Let $X_1,\ldots,X_n$ be independent exponential random variables with rate $\theta$. Unfortunately, the actual $X$ values are not observed, and we only observe whether the $X$ values fall within certain intervals. Let $G_{1j} = \mathbb{1}\left\{X_j < 1\right\}$, $G_{2j} = \mathbb{1}\left\{1< X_j<2\right\}$, and $G_{3j} = \mathbb{1}\left\{X_j > 2\right\}$ for $j=1,\ldots,n$. THe observed data consist of $(G_{1j},G_{2j},G_{3j})$.

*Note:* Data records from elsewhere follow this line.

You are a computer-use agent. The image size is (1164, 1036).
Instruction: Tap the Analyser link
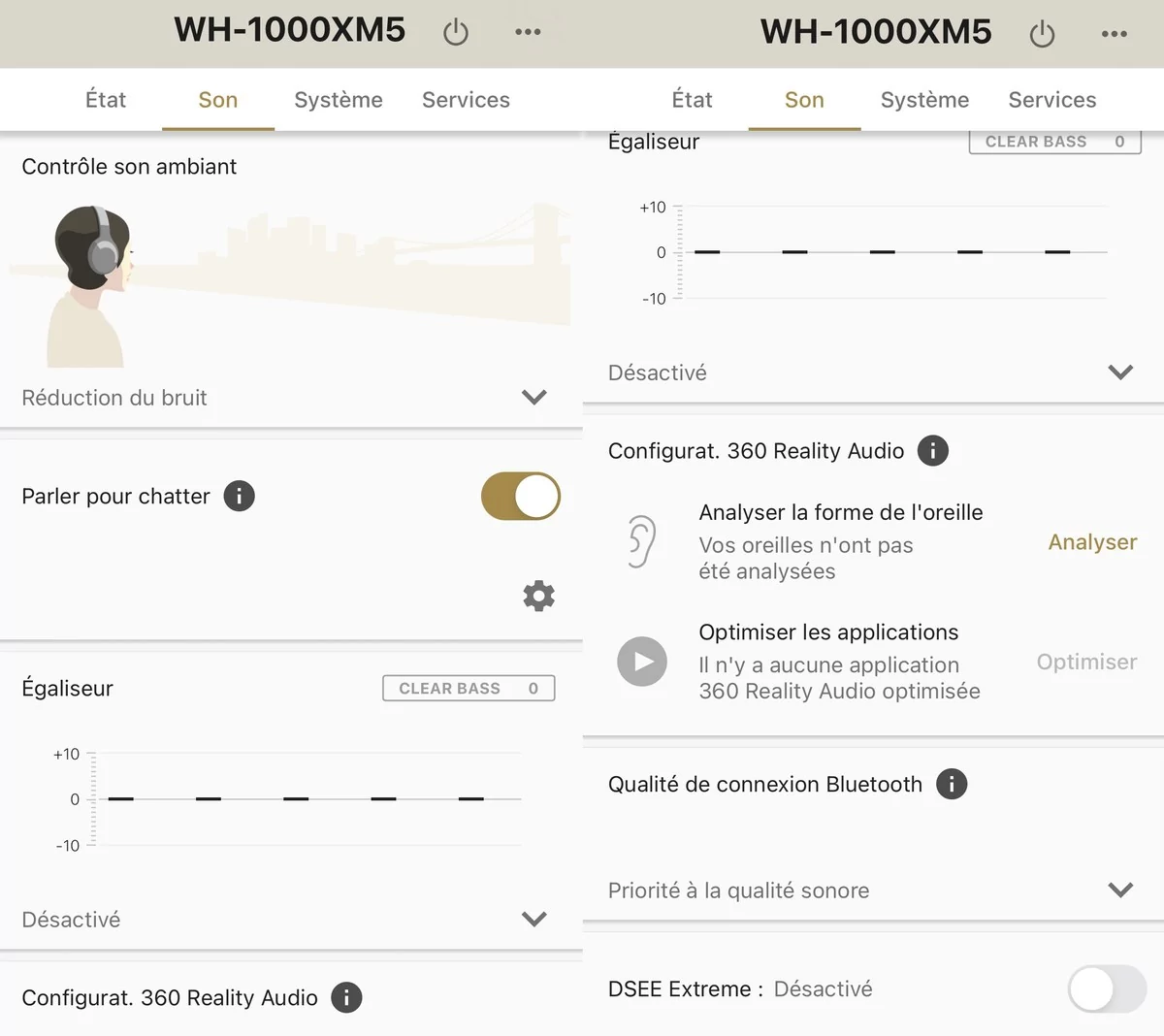pyautogui.click(x=1092, y=542)
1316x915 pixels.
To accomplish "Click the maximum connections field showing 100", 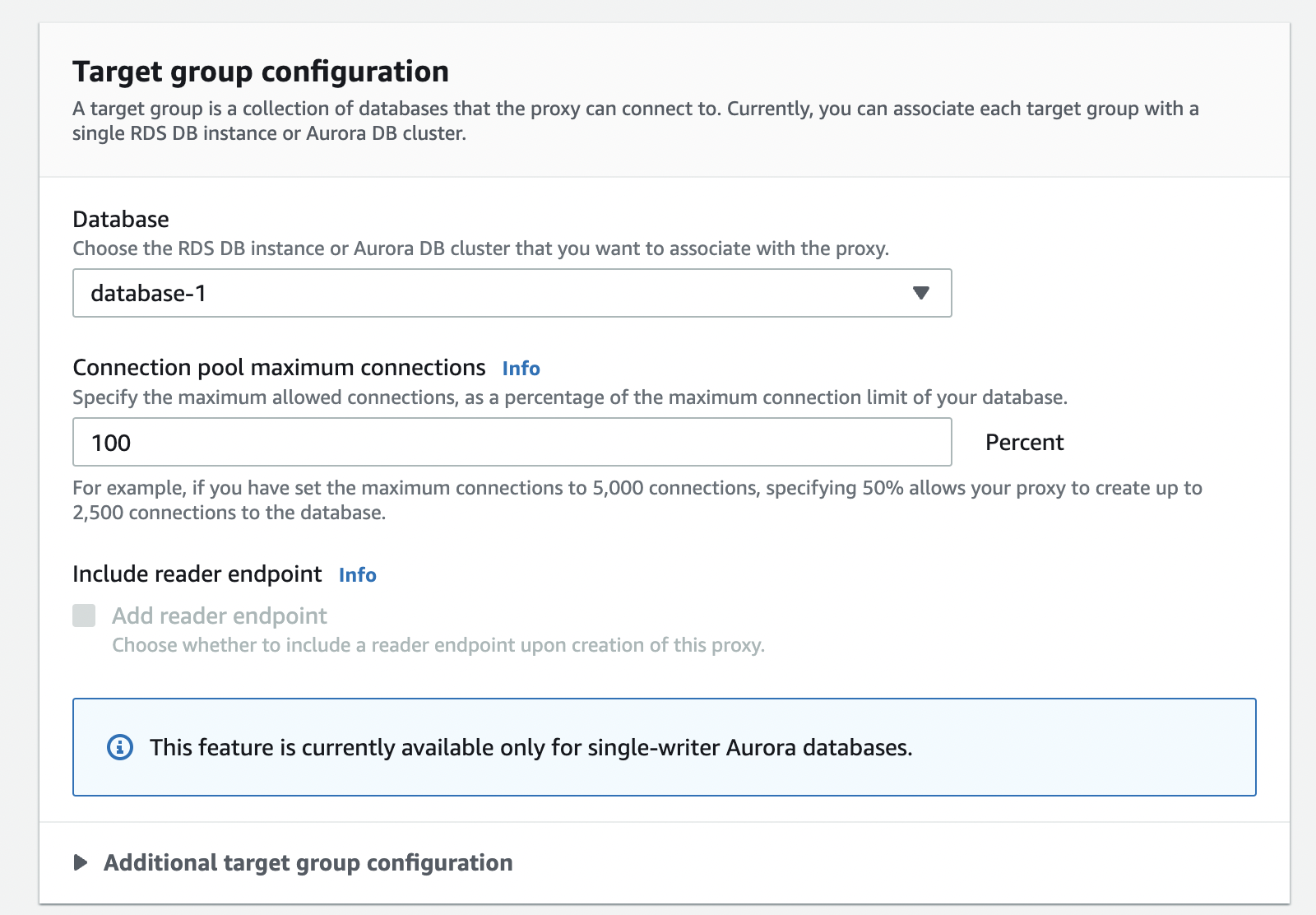I will [510, 442].
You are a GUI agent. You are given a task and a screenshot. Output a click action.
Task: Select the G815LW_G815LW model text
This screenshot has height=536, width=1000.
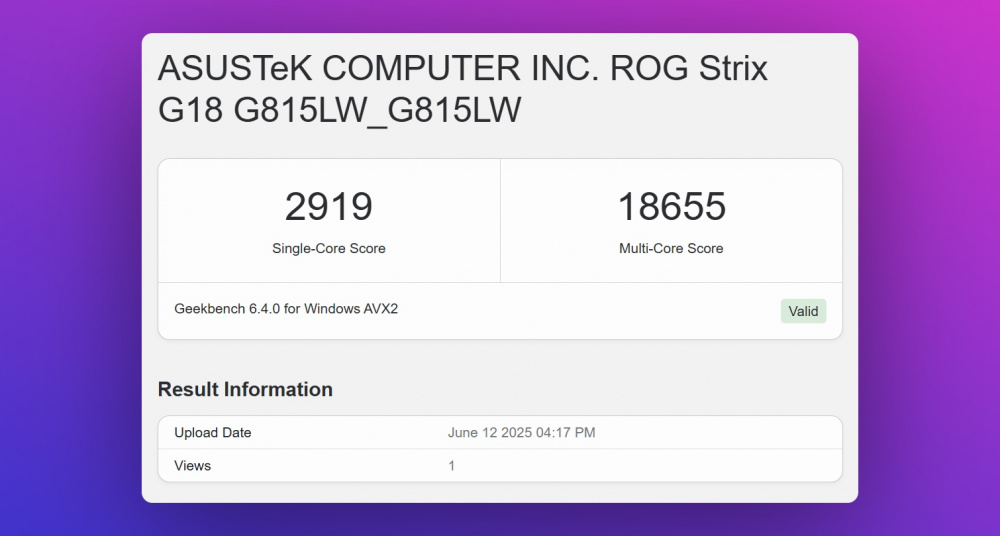click(377, 110)
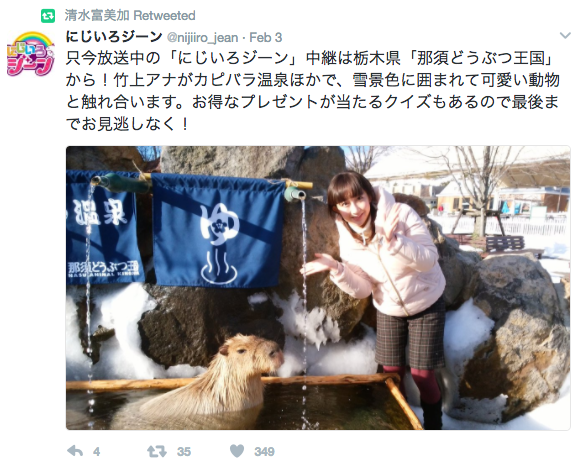Open the にじいろジーン display name

tap(114, 37)
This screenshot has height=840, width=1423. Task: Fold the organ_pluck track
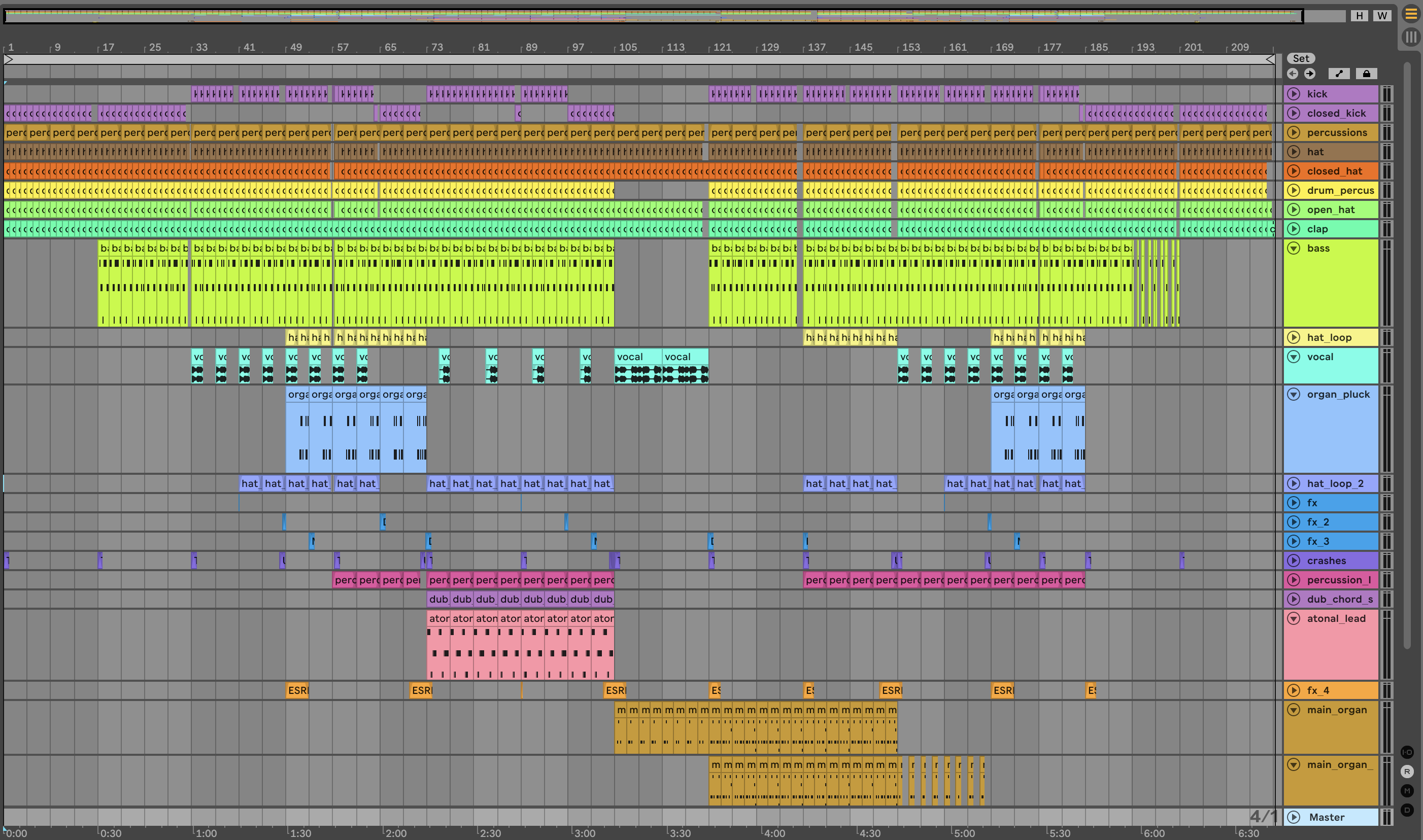[1294, 394]
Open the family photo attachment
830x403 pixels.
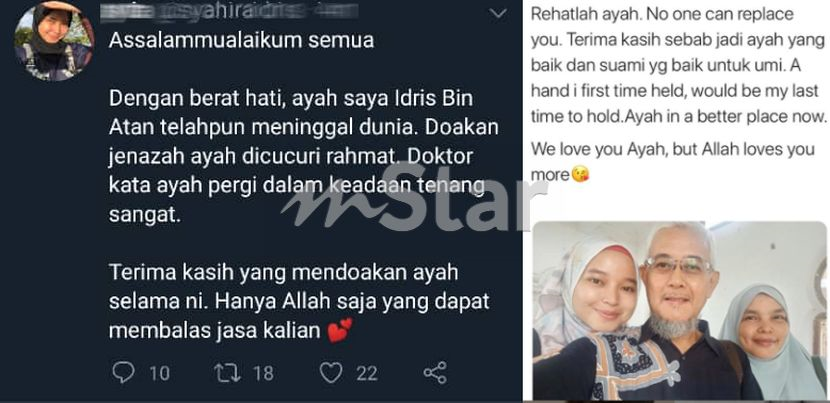coord(680,310)
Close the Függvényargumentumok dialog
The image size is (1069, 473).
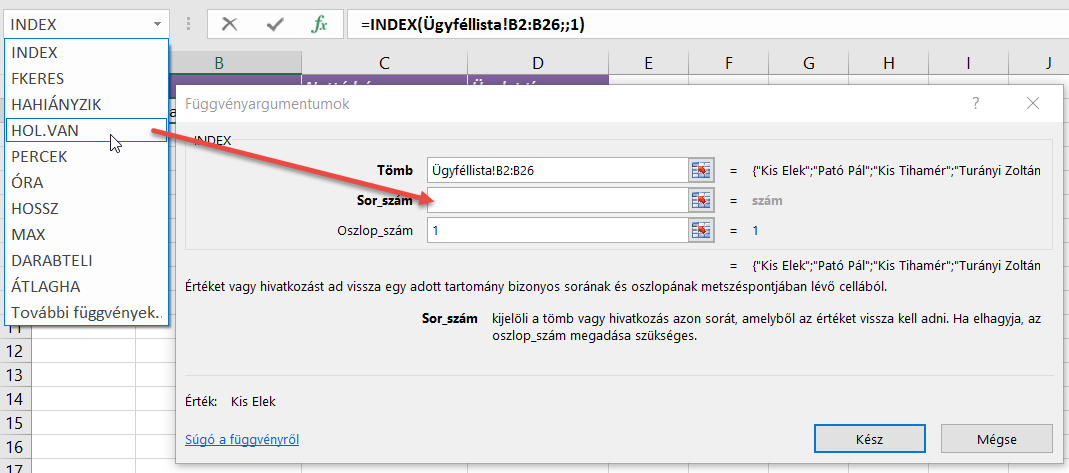(x=1033, y=103)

(a) Give the observed data likelihood:
$\begin{align*} L(\theta | G) &= \prod_{j=1}^n \text{Pr}\left\{X_j < 1\right\}^{G_{1j}}\text{Pr}\left\{1<X_j<2 \right\}^{G_{2j}}\text{Pr}\left\{X_j >2\right\}^{G_{3j}}\\ &= \prod_{j=1}^n \left(1-e^{-\theta}\right)^{G_{1j}}\left(e^{-\theta}-e^{-2\theta}\right)^{G_{2j}}\left(e^{-2\theta}\right)^{G_{3j}} \end{align*}$
(b) Give the complete data likelihood
$\begin{align*} L(\theta | X,G) &= \prod_{j=1}^n \left(\theta e^{-\theta x_j}\right)^{G_{1j}}\left(\theta e^{-\theta x_j}\right)^{G_{2j}}\left(\theta e^{-\theta x_j}\right)^{G_{3j}} \end{align*}$
(c) Derive the predictive density of the latent variable $f(x_j|G,\theta)$
$\begin{align*} f(x_j|G,\theta) &= \dfrac{f_{X,G}(x_j, g)}{f_G(g)}\\ &= \dfrac{ \theta e^{-\theta x_j}\mathbb{1}\left\{x_j \in \text{region r s.t. } G_{rj}=1\right\}}{\left(1-e^{-\theta}\right)^{g_{1j}}\left(e^{-\theta}-e^{-2\theta}\right)^{g_{2j}}\left(e^{-2\theta}\right)^{g_{3j}}} \end{align*}$
(d) E-step. Give the function $Q(\theta,\theta^i)$
$\begin{align*} Q(\theta,\theta^i) &= \text{E}_{X|G,\theta^i}\left[ \log{f(\mathbf{x}|G,\theta)}\right]\\ &= n\log{\theta} - \theta\sum_{j=1}^n\text{E}\left[X_j|G,\theta^i\right] - N_1\log{(1-e^{-\theta})} - N_2\log{(e^{-\theta}-e^{-2\theta})} - N_3\log{e^{-2\theta}}\\ &= n\log{\theta} - \theta\sum_{j=1}^n\text{E}\left[X_j|G,\theta^i\right] - N_1\log{(1-e^{-\theta})} - N_2\log{(e^{-\theta}(1-e^{-\theta}))} + 2\theta N_3\\ &= n\log{\theta} - \theta\sum_{j=1}^n\text{E}\left[X_j|G,\theta^i\right] - N_1\log{(1-e^{-\theta})} + \theta N_2 -N_2\log{(1-e^{-\theta})} + 2\theta N_3 \end{align*}$
where $N_1=\sum_{j=1}^n g_{1j}, N_2=\sum_{j=1}^n g_{2j}, N_3=\sum_{j=1}^n g_{3j}$
(e) Give expressions for $\text{E}\left[X_j|G_{rj}=1,\theta^i\right]$ for $r=1,2,3$.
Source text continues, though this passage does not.